DULUTH —Hospitals already are working to comply with a new Trump administration requirement that won’t take effect for more than a year, while hoping it never actually comes to pass.
“We’re already starting to decide how we’re going to do this, how we’ll display it and how we’ll make sure we’re complying with the new regulation,” said Eric Lohn, vice president and chief financial officer of St. Luke’s Hospital in Duluth. “It’ll be a full-year project.”
The requirement, announced on Nov. 15 and set to take effect on Jan. 1, 2021, will force hospitals to publicly list the prices they’ve negotiated with insurance companies. That will be added to the hospital's list charges, which they've been required to post since Jan. 1 of this year.
All of this might sound simple. In the strange world of hospital pricing, it’s not.
“Right now we have about 10,000 line items for charges, and that’s all we have to list right now,” said David Pilot, vice president of finance at Essentia Health. “This would create … probably 250 to 300 columns for each charge we have.
“It’s going to create a monstrosity of a spreadsheet that I don’t think is going to be very useful for the patient.”
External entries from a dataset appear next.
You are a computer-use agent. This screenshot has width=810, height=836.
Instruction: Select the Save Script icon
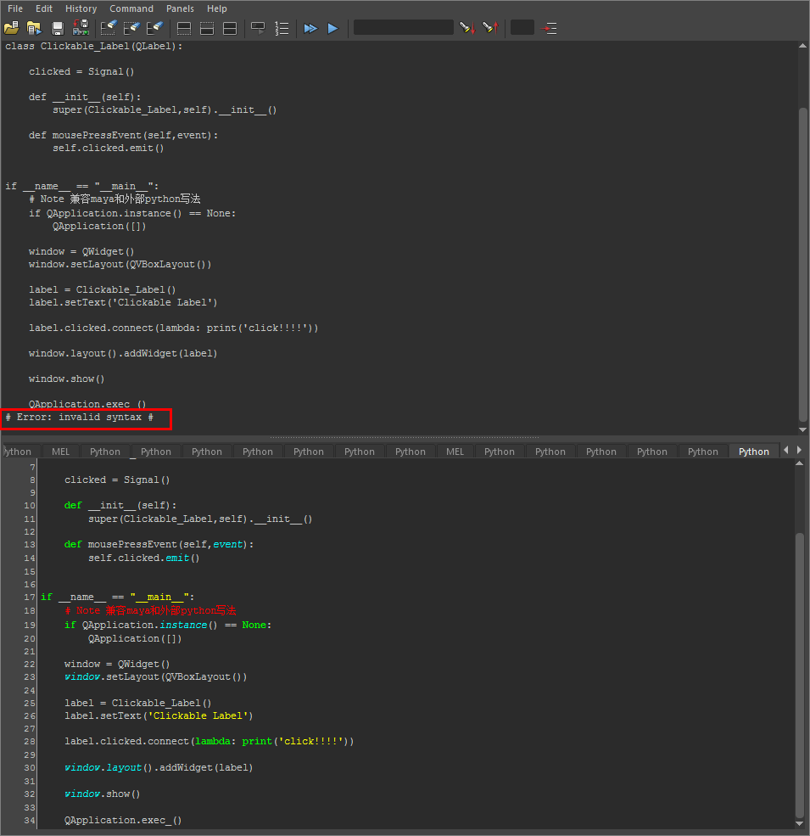tap(57, 28)
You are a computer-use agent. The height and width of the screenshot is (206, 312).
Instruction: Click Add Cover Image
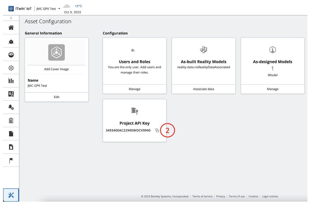[56, 69]
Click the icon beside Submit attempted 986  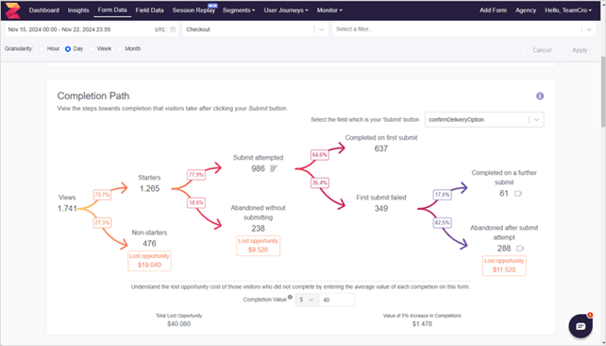pos(274,168)
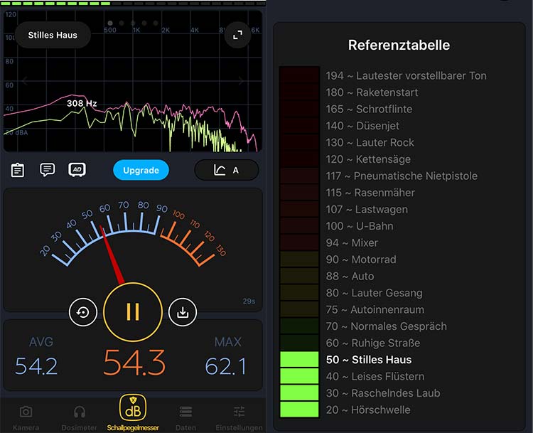Click the green swatch beside Hörschwelle
The height and width of the screenshot is (433, 533).
click(x=298, y=410)
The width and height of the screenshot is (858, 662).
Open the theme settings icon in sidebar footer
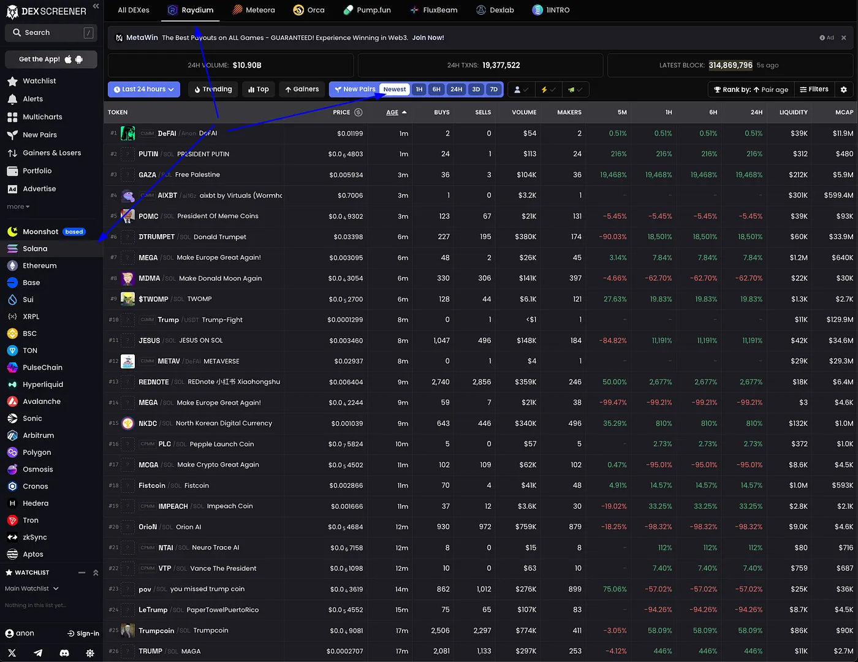click(90, 653)
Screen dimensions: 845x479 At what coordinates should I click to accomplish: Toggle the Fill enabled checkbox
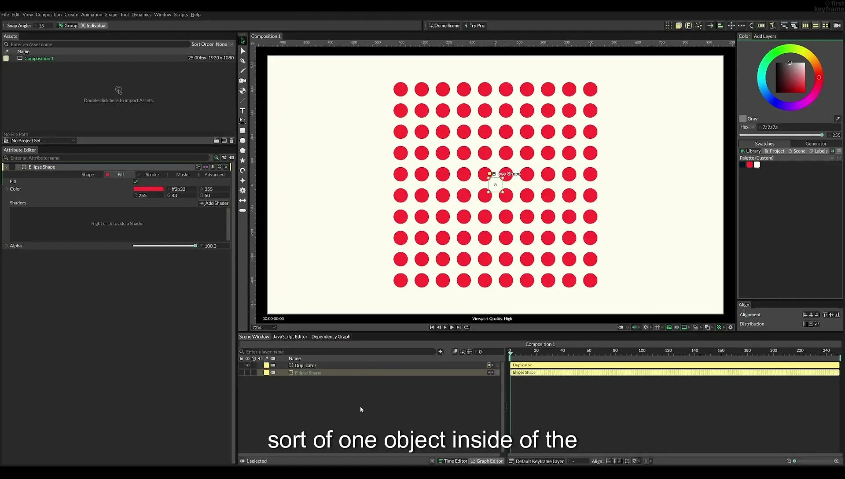click(136, 181)
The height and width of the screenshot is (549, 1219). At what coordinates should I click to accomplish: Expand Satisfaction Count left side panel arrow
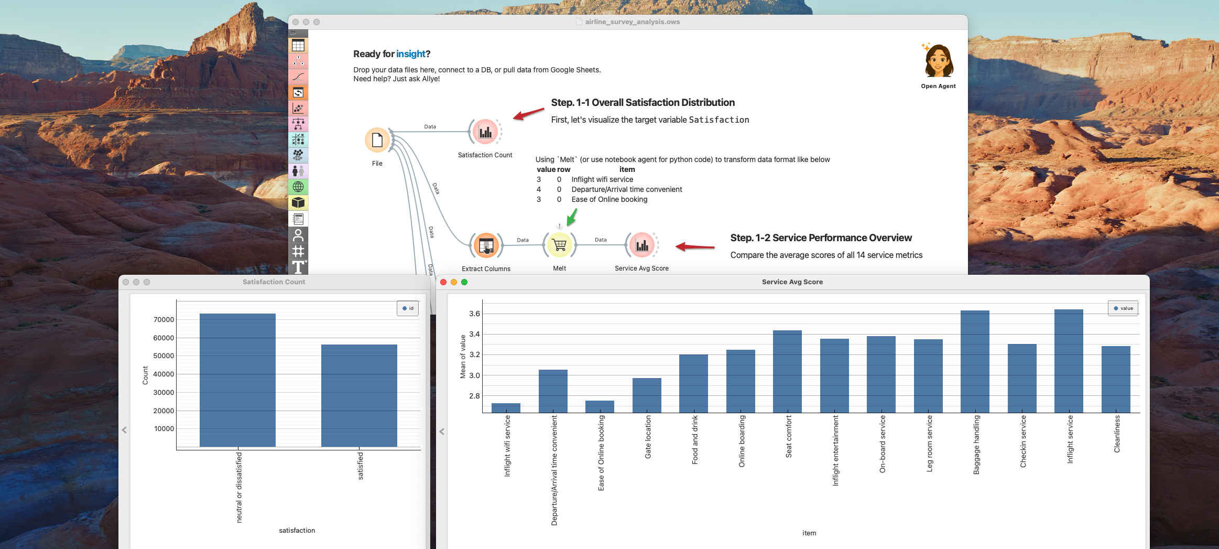tap(124, 430)
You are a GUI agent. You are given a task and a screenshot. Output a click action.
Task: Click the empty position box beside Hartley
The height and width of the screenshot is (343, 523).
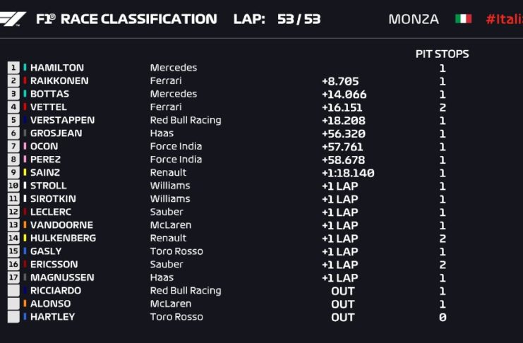[13, 317]
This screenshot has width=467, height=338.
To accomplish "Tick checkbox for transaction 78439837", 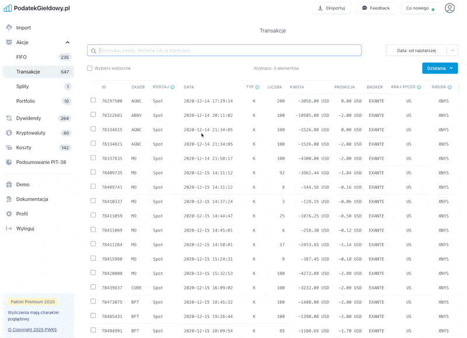I will [93, 287].
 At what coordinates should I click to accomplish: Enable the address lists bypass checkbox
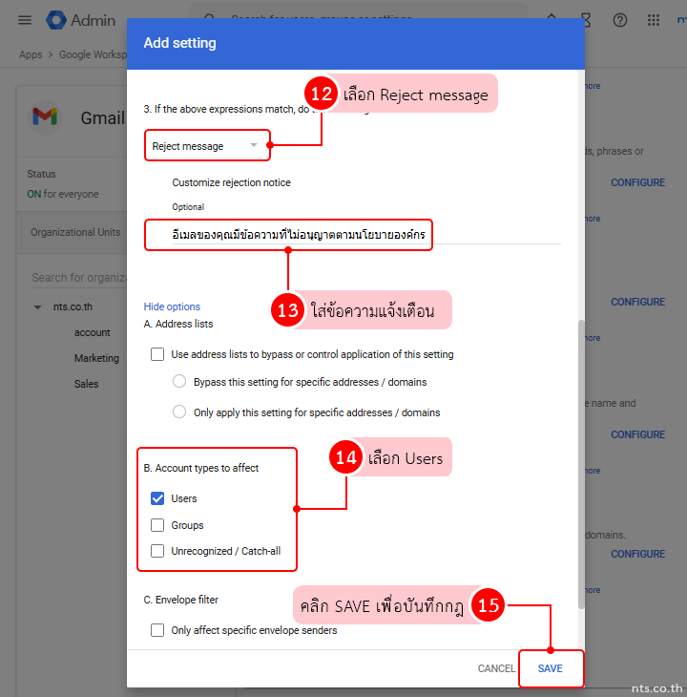[157, 354]
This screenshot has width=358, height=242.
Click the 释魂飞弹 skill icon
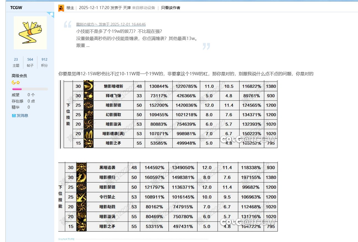(x=88, y=96)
Lohn said he’s not sure exactly how all of these different prices for the same service at the same hospital came about, but it seems to have started with Medicare, which simply dictates the prices it’s willing to pay. Commercial insurers don’t have as much power, but they do negotiate for rates below what the hospital lists. Those rates might vary from one insurer to another, though, as insurers representing more patients bargain for bigger discounts.
“So, you see, you really end up with a different negotiated rate pretty much for every group,” Lohn said.
Hospitals aren’t wild about the idea of listing negotiated prices. The American Hospital Association and three other organizations are challenging it in court. “This rule will introduce widespread confusion, accelerate anti-competitive behavior among health insurers and stymie innovations in value-based care delivery,” the hospital association claimed in a statement.
Industry officials believe the regulation actually could end up raising healthcare prices, Lohn said. For one thing, complying would represent an additional cost to hospitals, and that ultimately would be borne by patients. For another, it’s thought that when one hospital learns a competitive hospital is charging higher rates, it might raise its rates as well.
A major Minnesota insurer shares the concern.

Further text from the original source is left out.